Sol Pipkin: piltriquitrón inside

In Mapuche, Piltriquitrón means ‘mountain hanging from the clouds’. It describes a gigantic mass of grey stone and angular peaks rising above the tree line, 2260 metres above sea level. The young artist Sol Pipkin says that it is her “favourite sculpture in the world.”

Piltriquitrón Inside was a project in which vegetation, geology, climates, visions, textures, accidents, paths and cartography were transformed into a symbolically rich interior sculptural space. It was a mode of doing, of making, of assessing and understanding the world. Essentially it was back to basics wisdom; a form of building.

The exhibition was also a homage to Jorge Belanko, a renowned champion of the construction of homes using natural materials from the same area where the artist grew up (Lago Puelo, Chubut). Belanko, whom Pipkin cites as a fundamental influence, is convinced that we have a genetic memory of building our own shelter, for which it is essential to use the resources available in each environment.

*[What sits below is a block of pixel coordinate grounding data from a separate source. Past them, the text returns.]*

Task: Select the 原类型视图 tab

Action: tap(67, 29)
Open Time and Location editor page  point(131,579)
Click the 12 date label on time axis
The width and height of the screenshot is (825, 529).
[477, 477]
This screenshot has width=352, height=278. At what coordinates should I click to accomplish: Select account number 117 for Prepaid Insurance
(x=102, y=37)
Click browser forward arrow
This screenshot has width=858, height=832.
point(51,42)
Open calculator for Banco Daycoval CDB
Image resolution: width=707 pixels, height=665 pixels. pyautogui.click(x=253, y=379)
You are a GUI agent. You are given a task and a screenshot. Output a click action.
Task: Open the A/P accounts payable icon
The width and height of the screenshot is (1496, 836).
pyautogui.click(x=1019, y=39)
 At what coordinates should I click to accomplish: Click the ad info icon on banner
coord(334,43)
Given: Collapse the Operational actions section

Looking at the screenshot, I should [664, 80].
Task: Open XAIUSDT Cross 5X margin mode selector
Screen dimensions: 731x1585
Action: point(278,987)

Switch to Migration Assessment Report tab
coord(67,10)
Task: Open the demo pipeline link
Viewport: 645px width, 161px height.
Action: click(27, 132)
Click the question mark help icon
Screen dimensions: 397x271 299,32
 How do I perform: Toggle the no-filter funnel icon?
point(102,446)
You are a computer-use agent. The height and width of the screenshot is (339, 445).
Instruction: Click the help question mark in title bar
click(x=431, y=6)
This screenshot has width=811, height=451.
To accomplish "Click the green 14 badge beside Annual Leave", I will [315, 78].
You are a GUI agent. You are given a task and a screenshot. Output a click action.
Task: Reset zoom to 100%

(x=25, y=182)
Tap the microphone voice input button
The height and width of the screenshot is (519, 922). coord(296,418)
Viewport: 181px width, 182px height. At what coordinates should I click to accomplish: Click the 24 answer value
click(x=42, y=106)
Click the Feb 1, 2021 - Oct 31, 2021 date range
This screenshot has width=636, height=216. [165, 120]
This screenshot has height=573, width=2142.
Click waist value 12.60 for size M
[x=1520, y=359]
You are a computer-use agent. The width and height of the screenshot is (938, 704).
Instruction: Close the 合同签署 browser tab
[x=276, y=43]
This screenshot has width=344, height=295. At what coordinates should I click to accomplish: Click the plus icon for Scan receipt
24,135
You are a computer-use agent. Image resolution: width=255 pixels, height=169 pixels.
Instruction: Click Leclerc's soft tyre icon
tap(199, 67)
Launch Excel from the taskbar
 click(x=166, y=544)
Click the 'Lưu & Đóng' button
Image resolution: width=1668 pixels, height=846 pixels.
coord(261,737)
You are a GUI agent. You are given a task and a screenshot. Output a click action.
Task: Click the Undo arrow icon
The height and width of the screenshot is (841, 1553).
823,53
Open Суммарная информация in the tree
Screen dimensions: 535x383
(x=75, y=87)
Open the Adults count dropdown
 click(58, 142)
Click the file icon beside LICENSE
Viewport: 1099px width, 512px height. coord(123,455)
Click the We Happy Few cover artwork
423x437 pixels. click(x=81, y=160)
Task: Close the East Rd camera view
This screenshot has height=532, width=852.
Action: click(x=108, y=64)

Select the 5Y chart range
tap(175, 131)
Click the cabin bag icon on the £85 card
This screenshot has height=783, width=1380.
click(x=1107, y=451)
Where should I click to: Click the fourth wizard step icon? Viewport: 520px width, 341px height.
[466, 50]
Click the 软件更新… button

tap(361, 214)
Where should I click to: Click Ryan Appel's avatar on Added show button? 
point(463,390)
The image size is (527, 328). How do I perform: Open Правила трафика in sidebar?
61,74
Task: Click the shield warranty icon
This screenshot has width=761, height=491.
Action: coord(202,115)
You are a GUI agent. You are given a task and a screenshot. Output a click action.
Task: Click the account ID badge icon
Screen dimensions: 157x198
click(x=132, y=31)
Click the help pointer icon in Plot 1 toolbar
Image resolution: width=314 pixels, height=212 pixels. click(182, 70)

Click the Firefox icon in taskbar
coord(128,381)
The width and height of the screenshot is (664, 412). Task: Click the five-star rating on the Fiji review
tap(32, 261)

“What most excites me is its simplicity of manufacture, showing that we can all create and discover useful or imaginative things with what we have to hand. It’s much more common in rural areas than in the cities,” says the artist.

Bio:
Sol Pipkin (Lago Puelo, Chubut, 1983) has lived in several different places in Argentina and attended workshops and art clinics with Diego Bianchi, Eduardo Navarro and Mónica Girón, among others. Between 2010 and 2011 she received a grant to take part in the Artists Programme at the Universidad Torcuato Di Tella. In 2013, together with the artist Florencia Caterina, she conceived the seminar ‘The Flat Upstairs’, which workshops and researches different artistic methodologies in Rosario, where she currently lives and works. In 2014 she won the Premio Artista Barrio Joven at arteBA.